Transcribe the records below exactly as written, from the opening line through the line that contains "This screenshot has height=890, width=1372.".

** Opening Supplied records block **

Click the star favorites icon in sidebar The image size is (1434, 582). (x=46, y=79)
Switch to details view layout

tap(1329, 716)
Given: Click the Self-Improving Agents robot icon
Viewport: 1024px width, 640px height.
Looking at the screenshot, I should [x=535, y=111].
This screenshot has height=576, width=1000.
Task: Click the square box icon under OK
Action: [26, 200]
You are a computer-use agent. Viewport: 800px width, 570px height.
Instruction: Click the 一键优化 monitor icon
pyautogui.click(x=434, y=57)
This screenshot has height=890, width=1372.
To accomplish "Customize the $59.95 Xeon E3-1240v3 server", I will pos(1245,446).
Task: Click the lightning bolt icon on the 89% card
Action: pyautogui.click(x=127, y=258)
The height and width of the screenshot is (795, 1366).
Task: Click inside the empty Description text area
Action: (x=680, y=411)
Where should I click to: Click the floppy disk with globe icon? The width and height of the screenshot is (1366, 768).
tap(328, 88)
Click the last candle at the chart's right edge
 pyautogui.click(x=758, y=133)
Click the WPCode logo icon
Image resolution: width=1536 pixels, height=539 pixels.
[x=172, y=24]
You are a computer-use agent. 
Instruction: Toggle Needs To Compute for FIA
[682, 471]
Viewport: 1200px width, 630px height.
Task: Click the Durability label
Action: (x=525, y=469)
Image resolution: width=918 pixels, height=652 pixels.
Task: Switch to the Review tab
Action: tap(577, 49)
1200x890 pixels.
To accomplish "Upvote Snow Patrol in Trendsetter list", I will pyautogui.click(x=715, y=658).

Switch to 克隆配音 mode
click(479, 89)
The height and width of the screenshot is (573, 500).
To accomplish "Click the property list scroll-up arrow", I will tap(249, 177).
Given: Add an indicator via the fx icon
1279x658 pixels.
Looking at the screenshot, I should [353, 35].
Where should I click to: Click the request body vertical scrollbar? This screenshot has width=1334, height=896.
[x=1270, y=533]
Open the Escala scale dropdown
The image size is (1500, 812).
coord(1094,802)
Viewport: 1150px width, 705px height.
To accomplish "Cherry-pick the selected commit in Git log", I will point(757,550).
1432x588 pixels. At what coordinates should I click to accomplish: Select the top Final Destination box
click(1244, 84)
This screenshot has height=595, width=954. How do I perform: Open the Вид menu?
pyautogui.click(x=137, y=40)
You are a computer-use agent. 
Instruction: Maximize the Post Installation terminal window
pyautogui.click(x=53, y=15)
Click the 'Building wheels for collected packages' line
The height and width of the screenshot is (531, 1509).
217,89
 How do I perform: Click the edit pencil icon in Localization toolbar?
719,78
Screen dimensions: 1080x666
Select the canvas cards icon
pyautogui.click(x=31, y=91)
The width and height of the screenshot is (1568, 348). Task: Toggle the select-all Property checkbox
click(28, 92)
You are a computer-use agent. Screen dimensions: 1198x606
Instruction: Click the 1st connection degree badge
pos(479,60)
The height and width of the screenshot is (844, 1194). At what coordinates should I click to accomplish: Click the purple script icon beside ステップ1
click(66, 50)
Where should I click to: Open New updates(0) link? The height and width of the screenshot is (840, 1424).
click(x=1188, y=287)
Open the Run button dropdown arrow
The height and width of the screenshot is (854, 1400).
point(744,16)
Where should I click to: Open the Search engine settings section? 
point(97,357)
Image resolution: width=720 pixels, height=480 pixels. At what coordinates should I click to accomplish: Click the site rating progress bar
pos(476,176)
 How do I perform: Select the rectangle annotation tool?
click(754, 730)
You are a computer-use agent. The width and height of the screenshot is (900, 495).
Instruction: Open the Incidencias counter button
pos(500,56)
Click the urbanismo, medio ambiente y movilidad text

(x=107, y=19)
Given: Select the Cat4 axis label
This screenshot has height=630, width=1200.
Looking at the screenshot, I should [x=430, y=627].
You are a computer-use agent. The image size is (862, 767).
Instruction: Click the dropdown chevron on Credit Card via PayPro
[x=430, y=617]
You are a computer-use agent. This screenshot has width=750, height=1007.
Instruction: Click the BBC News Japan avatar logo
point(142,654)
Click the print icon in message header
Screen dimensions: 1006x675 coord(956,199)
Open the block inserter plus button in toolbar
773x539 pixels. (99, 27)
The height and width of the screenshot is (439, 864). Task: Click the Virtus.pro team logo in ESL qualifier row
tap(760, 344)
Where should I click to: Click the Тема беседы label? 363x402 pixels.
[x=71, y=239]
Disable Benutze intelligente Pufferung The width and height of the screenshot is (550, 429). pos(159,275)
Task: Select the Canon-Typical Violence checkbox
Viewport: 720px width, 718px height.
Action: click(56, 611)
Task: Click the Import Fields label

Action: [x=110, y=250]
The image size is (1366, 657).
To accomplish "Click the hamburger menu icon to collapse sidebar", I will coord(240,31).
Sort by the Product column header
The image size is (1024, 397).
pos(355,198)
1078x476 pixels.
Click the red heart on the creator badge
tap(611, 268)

** Closing Supplied records block **

= Result of this exercise =
Click the star favorites icon in sidebar The image size is (1434, 582). (x=46, y=79)
Switch to details view layout

tap(1329, 716)
Given: Click the Self-Improving Agents robot icon
Viewport: 1024px width, 640px height.
Looking at the screenshot, I should [x=535, y=111].
This screenshot has height=576, width=1000.
Task: Click the square box icon under OK
Action: [26, 200]
You are a computer-use agent. Viewport: 800px width, 570px height.
Instruction: Click the 一键优化 monitor icon
pyautogui.click(x=434, y=57)
This screenshot has height=890, width=1372.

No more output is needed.